Porque, si siempre fuéramos conscientes de los motivos que nos llevan a actuar como lo hacemos, entonces nunca nos formularíamos la gran pregunta de la que estamos hablando. Incluso hay ocasiones en que, a posteriori, no nos reconocemos en nuestros propios actos. ¿Cómo puede ser eso?

Todo lo que hacemos, todo lo que ocurre, jamás se puede cambiar. En ocasiones es posible compensar las consecuencias, conseguir que todo sea similar a como seria si algo no hubiera pasado. Pero eso no elimina lo ocurrido de la historia, quiera escrito en tiempo para siempre.

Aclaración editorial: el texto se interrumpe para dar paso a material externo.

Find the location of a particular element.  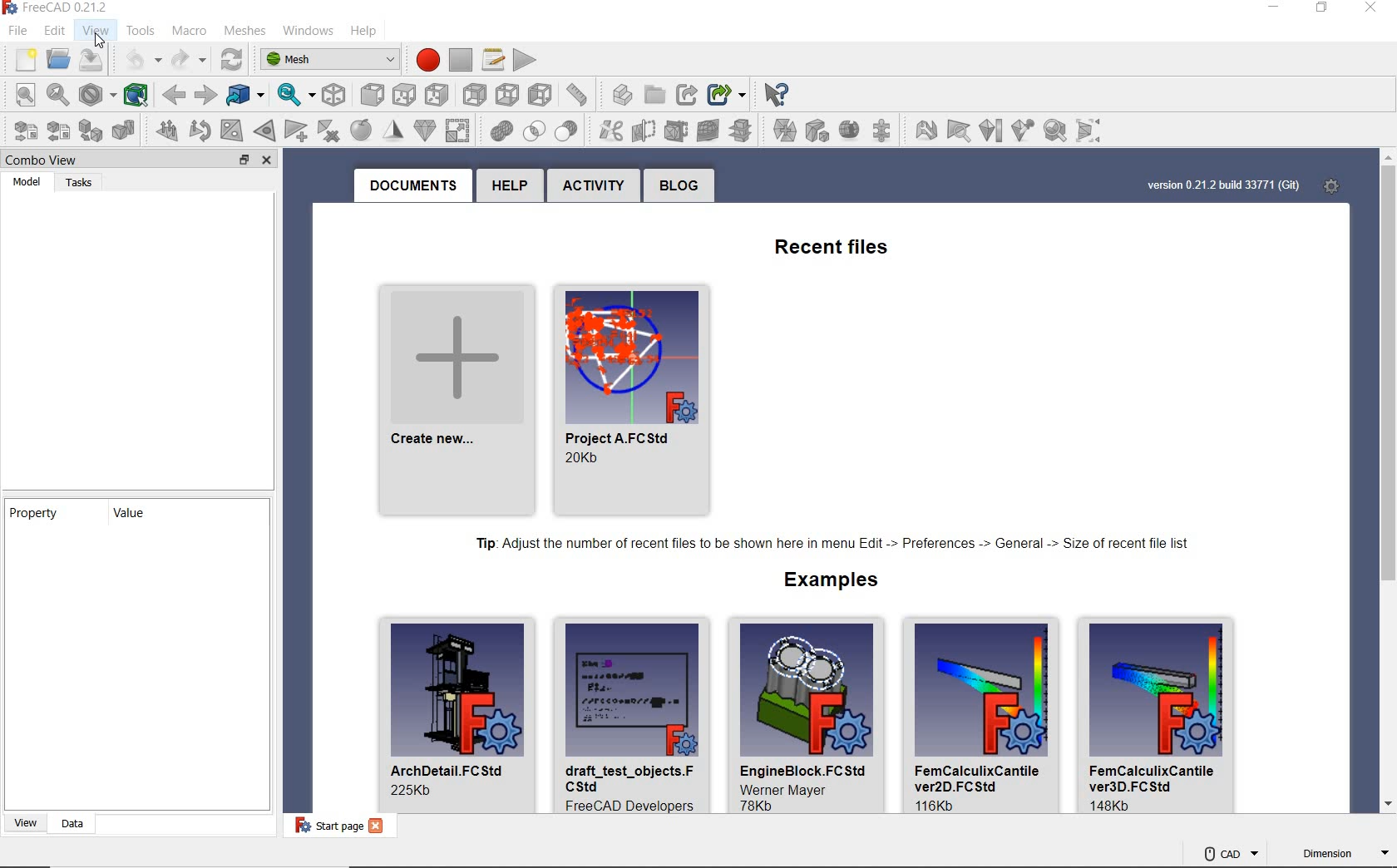

harmonize normals is located at coordinates (162, 128).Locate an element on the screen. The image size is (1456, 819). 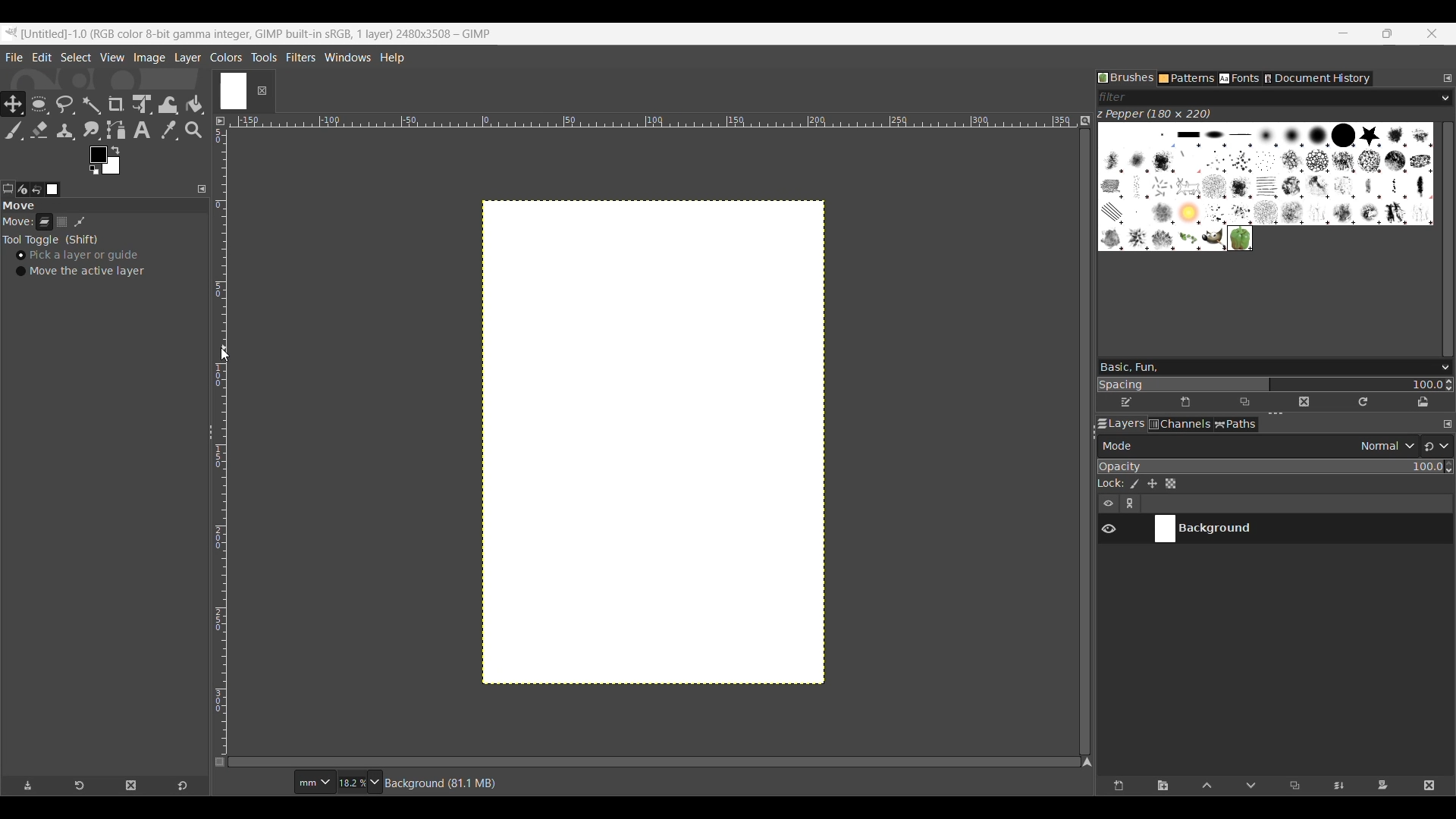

Otras ocasiones, no es posible compensar nada, y las consecuencias de un acto quedan marcadas en el tiempo, cambiando el significado de nuestro universo hasta el final de nuestros días.

Cuanto más actuamos sin ser conscientes de nuestros motivos, sin evaluar si realmente actuamos siguiendo los motivos correctos, más probable es que algún día tomemos una decisión cuyas consecuencias sean imborrables.

Por el sitio donde estamos, probablemente hayáis acudido a Circula seguro con la esperanza que tras toda esta parrafada acabe hablando de conducción segura y eficiente. Y debería hacerlo. Pero no lo voy a hacer. Voy a dejar que seáis vosotros los que os preguntéis porqué habré yo escrito un artículo que no habla sobre seguridad vial en este blog. O… ¿sí que habla?